-- RECORDED DATA start --
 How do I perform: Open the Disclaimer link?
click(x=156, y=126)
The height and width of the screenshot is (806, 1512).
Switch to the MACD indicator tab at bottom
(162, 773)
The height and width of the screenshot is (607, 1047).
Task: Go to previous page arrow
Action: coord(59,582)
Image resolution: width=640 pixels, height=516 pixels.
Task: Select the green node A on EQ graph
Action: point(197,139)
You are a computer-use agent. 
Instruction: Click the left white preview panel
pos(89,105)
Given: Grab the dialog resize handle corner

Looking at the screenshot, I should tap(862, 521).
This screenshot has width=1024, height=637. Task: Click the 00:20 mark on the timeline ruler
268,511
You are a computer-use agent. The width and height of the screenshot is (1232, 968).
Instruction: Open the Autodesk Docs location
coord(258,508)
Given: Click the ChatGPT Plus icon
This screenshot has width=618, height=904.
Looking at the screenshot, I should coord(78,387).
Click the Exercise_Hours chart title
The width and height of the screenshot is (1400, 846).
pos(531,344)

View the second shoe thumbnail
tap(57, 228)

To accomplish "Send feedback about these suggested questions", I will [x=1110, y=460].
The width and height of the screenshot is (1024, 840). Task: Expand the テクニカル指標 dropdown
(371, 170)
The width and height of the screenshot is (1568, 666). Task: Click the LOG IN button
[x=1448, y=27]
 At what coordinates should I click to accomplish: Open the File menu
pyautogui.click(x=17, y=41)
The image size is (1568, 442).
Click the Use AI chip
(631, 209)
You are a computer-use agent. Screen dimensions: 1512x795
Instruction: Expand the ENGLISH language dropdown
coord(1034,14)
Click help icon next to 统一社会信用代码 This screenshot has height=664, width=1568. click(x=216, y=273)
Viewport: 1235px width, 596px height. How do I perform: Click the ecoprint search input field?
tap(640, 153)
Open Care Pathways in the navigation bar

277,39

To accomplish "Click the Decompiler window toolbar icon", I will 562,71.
-- RECORDED DATA end --
PROBLEM TO WORK ON → Gather every line of the records above that contains the word "Open", and copy each one in full.

RESULT OF THIS TASK →
 How do I perform: Open the Disclaimer link?
Instruction: Open the Autodesk Docs location
 At what coordinates should I click to accomplish: Open the File menu
Open Care Pathways in the navigation bar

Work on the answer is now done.